House Dems shutter IT panel

The IT Subcommittee of the Oversight and Reform committee is being folded into Government Operations under Rep. Gerry Connolly.

Rep. Gerry Connolly (D-Va.)
 

The House panel devoted to information technology oversight is being rolled up into a larger subcommittee, Rep. Gerry Connolly (D-Va.) confirmed to FCW.

IT oversight will now be handled by the Government Operations subcommittee of the House Oversight and Reform Committee.
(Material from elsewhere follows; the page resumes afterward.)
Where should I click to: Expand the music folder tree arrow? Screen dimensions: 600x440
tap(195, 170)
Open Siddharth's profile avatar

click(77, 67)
"Marrying the two subcommittees was done in recognition of the fact that so much of the federal government’s operations are reliant upon information technology," Connolly told FCW in an emailed statement. "Federal IT is helping us deliver some of the most important functions and services our government provides to the public. Whether it is the FITARA Scorecard or FedRAMP reform, our subcommittee will continue to drive modernization in the federal government."

Connolly first announced the news in an interview with the public affairs program Government Matters. In that interview, Connolly said the subcommittee is "going to do a lot of work on modernizing how the federal government deals with information technology and the procurement portfolio."

The move isn't surprising because IT oversight is one of Connolly's top issues, and his Northern Virginia district is home to thousands of federal employees and contractors. Connolly was a top Democratic sponsor of bipartisan IT legislation in recent years, including FITARA and the Modernizing Government Technology Act.

The IT Subcommittee was revived in 2015 by Rep. Jason Chaffetz (R-Utah) during his time as chairman of the Oversight panel. The subcommittee was a showcase for rising star Rep. Will Hurd (R-Texas), a former CIA officer in a competitive district who studied computer science in college and worked in the private sector as a cybersecurity vendor.